Portman: Initially I started working on themes while Jon developed the more processed sonic template, then as things progressed, we worked on everything together. We divided up writing the music cues. Jon was developing a lot of the thematic ideas and Jon was also largely responsible for the darker non-live scoring language. 

Ehrlich: There was a lot of passing of the baton back and forth. Rachel was waking up when my day was ending and vice versa, so it was as if the ball was always in the air, to mix metaphors. Also, I would say that our styles are much more similar than not, both in our musical sensibilities and our picture instincts. So, maintaining cohesiveness felt very natural. If anything, it felt like we were making each other better rather than constraining each other’s instincts. 

Can you share any memorable anecdotes or experiences from your time working on We Were the Lucky Ones that left a lasting impression on you?

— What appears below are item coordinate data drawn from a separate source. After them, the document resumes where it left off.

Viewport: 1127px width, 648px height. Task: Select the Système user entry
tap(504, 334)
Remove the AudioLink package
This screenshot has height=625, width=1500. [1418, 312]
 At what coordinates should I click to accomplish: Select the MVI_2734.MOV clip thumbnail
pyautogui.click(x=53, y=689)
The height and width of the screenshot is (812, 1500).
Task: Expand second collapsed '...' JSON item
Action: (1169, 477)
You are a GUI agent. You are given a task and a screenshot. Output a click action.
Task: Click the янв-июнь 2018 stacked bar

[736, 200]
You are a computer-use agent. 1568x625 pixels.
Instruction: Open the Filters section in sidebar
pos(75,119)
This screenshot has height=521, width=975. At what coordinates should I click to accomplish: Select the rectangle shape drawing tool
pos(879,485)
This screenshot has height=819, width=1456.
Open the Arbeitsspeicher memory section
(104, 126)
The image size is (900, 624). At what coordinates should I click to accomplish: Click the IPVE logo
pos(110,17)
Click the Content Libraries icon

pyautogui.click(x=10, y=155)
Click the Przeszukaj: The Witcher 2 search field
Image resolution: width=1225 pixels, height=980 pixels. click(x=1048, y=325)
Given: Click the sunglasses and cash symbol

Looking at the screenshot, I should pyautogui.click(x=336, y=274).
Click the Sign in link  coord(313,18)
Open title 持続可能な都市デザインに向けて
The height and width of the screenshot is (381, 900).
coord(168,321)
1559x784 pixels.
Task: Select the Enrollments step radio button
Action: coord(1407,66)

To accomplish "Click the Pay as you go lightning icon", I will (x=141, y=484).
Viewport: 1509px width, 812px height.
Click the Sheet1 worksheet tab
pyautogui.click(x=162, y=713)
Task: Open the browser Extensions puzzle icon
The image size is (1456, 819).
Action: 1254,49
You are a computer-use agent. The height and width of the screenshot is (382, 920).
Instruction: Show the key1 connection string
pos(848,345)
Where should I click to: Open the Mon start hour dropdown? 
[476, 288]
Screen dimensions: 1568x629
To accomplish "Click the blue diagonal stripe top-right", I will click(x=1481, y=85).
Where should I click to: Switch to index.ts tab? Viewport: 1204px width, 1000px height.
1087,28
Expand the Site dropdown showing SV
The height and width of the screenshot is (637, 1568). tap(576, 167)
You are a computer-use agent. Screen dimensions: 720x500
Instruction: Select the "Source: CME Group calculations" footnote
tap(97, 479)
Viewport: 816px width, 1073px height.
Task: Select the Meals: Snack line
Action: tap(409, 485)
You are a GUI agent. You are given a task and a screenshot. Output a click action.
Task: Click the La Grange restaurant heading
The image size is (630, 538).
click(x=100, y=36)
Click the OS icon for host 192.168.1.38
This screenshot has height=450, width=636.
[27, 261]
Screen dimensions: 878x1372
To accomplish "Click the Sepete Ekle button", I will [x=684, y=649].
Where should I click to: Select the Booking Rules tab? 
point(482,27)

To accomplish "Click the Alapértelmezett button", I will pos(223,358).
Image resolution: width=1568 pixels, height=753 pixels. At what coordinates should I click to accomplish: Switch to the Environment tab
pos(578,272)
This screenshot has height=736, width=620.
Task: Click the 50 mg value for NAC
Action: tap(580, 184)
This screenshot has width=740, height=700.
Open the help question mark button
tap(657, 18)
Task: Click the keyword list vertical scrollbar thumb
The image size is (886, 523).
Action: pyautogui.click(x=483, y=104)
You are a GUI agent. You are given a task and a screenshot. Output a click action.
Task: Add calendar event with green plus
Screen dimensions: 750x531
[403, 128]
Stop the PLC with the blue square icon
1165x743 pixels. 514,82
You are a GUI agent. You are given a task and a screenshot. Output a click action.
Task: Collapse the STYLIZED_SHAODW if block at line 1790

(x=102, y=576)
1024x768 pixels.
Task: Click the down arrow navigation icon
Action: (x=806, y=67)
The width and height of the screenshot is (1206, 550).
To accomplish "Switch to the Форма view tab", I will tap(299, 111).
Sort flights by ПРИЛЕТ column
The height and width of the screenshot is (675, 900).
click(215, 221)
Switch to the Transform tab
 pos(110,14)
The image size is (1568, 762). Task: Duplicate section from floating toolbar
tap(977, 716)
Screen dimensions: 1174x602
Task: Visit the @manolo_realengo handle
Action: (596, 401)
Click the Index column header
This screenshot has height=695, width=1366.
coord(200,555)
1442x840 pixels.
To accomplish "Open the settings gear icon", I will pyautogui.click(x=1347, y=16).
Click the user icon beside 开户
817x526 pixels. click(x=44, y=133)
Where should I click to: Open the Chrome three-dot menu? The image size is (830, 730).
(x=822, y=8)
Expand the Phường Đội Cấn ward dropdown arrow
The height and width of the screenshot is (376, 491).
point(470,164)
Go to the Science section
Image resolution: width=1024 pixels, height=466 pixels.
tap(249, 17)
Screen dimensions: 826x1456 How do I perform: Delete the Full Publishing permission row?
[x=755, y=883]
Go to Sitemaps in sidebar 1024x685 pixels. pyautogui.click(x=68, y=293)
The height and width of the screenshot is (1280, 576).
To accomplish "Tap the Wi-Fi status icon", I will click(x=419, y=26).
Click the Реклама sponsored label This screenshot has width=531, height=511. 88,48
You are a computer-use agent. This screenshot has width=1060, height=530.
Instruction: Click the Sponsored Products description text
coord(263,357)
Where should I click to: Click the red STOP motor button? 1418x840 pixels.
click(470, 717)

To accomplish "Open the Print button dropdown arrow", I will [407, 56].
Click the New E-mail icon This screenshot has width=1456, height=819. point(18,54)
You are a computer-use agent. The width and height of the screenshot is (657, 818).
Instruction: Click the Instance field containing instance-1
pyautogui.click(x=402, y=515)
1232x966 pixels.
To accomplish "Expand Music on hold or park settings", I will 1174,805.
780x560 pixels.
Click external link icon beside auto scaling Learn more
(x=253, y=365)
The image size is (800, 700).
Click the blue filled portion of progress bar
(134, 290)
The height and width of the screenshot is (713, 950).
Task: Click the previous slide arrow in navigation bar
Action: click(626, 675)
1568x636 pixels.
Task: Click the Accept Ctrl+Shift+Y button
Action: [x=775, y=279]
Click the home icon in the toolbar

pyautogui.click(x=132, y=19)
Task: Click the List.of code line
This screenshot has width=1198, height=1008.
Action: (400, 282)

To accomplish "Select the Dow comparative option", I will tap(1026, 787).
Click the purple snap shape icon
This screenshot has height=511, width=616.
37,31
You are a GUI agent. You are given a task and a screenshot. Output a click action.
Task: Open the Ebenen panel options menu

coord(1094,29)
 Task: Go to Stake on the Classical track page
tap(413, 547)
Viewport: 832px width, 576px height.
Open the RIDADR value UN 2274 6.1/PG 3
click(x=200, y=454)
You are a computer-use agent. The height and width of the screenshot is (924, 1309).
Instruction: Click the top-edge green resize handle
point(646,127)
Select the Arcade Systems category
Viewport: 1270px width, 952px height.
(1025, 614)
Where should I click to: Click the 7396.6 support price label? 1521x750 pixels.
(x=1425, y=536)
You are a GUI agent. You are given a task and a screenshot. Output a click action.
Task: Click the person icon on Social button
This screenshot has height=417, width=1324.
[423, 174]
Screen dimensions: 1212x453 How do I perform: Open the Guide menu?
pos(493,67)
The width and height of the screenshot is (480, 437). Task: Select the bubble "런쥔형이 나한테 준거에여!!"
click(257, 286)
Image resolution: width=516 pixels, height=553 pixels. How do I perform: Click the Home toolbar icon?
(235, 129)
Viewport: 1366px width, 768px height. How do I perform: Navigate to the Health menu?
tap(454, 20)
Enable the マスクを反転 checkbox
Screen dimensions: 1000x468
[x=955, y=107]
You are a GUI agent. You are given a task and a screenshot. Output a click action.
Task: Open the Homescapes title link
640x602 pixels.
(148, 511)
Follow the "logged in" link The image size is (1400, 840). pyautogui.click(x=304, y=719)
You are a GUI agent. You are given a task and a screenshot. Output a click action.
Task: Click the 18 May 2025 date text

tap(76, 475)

Ehrlich: Just after the final mix of 108, I happened to be on the east coast when they did a screening of the first episode at the US Holocaust Memorial Museum in D.C. I was incredibly fortunate to be there for that screening. It was attended by a group of Kurc family descendants who had been flown in from Europe and South America and all over the US. Meeting them and then watching them watch their family’s story on the screen was a profoundly moving experience that I’ll never forget. 

How do you hope audiences will perceive and connect with the music in the series, especially considering its historical context and emotional depth?

Portman: We hope the audiences will feel an emotional connection with the characters’ journeys and come to love their musical themes. As the story progresses, we hope the musical language will carry the audience and deepen their experience of watching the series. We also hope they will feel the very real fear and truth in what happened to the family through the darker elements in the score.